Re: [PATCH v2 bpf] bpf, test_run: fix &xdp_frame misplacement for LIVE_FRAMES

From: Alexander Lobakin
Date: Tue Feb 14 2023 - 11:07:45 EST


From: Alexander Lobakin <alexandr.lobakin@xxxxxxxxx>
Date: Tue, 14 Feb 2023 16:39:25 +0100

> From: Daniel Borkmann <daniel@xxxxxxxxxxxxx>
> Date: Tue, 14 Feb 2023 16:24:10 +0100
>
>> On 2/13/23 3:27 PM, Alexander Lobakin wrote:

[...]

>>> Fixes: b530e9e1063e ("bpf: Add "live packet" mode for XDP in
>>> BPF_PROG_RUN")
>>> Signed-off-by: Alexander Lobakin <alexandr.lobakin@xxxxxxxxx>
>>
>> Could you double check BPF CI? Looks like a number of XDP related tests
>> are failing on your patch which I'm not seeing on other patches where runs
>> are green, for example test_progs on several archs report the below:
>>
>> https://github.com/kernel-patches/bpf/actions/runs/4164593416/jobs/7207290499
>>
>>   [...]
>>   test_xdp_do_redirect:PASS:prog_run 0 nsec
>>   test_xdp_do_redirect:PASS:pkt_count_xdp 0 nsec
>>   test_xdp_do_redirect:PASS:pkt_count_zero 0 nsec
>>   test_xdp_do_redirect:PASS:pkt_count_tc 0 nsec
>>   test_max_pkt_size:PASS:prog_run_max_size 0 nsec
>>   test_max_pkt_size:FAIL:prog_run_too_big unexpected prog_run_too_big:
>> actual -28 != expected -22
>>   close_netns:PASS:setns 0 nsec
>>   #275     xdp_do_redirect:FAIL
>>   Summary: 273/1581 PASSED, 21 SKIPPED, 2 FAILED
> Ah I see. xdp_do_redirect.c test defines:
>
> /* The maximum permissible size is: PAGE_SIZE -
> * sizeof(struct xdp_page_head) - sizeof(struct skb_shared_info) -
> * XDP_PACKET_HEADROOM = 3368 bytes
> */
> #define MAX_PKT_SIZE 3368
>
> This needs to be updated as it now became bigger.

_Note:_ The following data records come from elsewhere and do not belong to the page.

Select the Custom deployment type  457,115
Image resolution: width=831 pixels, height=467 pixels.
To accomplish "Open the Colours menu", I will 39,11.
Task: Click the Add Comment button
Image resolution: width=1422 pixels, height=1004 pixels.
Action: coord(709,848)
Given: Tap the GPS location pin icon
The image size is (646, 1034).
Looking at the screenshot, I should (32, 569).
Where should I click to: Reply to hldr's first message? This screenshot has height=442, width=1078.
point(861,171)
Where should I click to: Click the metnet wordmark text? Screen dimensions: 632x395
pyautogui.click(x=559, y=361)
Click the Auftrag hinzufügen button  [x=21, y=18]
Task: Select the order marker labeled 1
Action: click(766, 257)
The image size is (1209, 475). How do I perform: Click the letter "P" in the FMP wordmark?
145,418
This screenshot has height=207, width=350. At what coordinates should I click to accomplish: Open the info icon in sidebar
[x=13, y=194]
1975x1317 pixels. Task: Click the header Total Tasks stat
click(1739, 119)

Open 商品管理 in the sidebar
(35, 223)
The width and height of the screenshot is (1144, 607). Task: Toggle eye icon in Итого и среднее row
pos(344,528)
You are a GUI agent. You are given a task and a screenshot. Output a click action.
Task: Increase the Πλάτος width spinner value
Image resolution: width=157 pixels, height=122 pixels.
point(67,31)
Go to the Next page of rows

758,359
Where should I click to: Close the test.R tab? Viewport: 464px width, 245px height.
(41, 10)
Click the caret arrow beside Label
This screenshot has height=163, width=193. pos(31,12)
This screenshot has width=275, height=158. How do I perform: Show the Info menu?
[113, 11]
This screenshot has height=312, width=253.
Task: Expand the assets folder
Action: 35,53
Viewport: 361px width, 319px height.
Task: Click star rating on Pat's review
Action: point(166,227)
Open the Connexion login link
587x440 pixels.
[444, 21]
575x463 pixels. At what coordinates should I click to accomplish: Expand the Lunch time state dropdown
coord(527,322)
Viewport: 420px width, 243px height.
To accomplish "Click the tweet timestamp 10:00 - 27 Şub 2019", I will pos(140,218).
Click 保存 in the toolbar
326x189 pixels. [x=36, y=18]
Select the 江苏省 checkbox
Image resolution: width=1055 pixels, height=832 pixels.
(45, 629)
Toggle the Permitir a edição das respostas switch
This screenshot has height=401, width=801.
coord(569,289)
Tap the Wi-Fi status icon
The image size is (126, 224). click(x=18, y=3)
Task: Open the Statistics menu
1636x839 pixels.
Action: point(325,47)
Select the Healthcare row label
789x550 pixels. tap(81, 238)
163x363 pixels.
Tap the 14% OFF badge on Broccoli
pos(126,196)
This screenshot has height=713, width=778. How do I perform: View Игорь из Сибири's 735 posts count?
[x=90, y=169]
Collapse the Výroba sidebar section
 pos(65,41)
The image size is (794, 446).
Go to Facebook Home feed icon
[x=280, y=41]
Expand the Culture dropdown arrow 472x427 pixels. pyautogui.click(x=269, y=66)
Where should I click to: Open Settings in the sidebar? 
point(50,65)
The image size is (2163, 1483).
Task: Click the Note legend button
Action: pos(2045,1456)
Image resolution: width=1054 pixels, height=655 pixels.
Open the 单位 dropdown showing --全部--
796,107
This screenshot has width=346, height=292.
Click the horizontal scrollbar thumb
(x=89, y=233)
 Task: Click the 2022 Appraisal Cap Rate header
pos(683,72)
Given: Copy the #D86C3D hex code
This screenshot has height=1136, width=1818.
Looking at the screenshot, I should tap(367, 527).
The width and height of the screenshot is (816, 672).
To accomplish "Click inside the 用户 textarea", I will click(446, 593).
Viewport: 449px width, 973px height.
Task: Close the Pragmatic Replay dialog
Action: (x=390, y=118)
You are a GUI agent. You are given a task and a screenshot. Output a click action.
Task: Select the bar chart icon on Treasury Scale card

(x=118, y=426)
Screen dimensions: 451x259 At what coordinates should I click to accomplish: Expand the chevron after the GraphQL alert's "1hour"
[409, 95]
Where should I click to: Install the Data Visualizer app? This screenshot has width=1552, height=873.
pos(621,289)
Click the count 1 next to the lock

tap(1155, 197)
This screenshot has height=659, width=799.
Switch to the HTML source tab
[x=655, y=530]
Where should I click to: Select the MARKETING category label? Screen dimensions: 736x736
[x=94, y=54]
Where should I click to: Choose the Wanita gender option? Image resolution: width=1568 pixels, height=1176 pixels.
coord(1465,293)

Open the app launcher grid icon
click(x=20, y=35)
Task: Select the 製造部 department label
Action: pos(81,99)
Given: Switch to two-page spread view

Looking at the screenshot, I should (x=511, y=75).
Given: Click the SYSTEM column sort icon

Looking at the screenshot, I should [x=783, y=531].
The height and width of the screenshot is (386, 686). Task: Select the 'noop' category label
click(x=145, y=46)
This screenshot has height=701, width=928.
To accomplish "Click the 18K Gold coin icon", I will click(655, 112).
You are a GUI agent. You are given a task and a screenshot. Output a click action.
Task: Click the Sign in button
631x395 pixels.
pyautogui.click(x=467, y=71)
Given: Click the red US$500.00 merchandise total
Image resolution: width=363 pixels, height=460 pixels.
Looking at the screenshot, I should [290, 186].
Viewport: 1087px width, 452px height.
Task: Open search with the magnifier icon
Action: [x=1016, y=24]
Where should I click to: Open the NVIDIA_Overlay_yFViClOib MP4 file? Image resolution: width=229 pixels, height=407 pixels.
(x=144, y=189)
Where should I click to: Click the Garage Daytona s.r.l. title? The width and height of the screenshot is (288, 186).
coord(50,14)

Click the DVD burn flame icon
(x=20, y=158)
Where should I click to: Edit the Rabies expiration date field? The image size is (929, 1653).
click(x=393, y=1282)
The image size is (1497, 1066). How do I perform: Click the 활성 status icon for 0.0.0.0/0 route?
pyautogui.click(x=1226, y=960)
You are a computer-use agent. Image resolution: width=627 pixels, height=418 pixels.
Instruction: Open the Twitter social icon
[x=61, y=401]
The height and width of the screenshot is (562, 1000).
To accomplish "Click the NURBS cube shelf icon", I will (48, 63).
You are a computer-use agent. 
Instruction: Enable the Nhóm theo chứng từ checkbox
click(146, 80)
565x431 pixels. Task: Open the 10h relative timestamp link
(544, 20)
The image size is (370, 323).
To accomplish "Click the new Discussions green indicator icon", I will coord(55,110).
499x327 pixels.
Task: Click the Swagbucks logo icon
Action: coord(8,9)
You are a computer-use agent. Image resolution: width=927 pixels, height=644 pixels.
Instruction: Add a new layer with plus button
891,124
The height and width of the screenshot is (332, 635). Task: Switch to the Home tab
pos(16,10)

The test checks that
> this size passes and size + 1 fails, but now it doesn't.
> Will send v3 in a couple minutes.

Problem :s

This 3368/3408 assumes %L1_CACHE_BYTES is 64 and we're running on a
64-bit arch. For 32 bits the value will be bigger, also for cachelines
bigger than 64 it will be smaller (skb_shared_info has to be aligned).
Given that selftests are generic / arch-independent, how to approach
this? I added a static_assert() to test_run.c to make sure this value
is in sync to not run into the same problem in future, but then realized
it will fail on a number of architectures.

My first thought was to hardcode the worst-case value (64 bit, cacheline
is 128) in test_run.c for every architecture, but there might be more
elegant ways.

>
> Thanks,
> Olek
Thanks,
Olek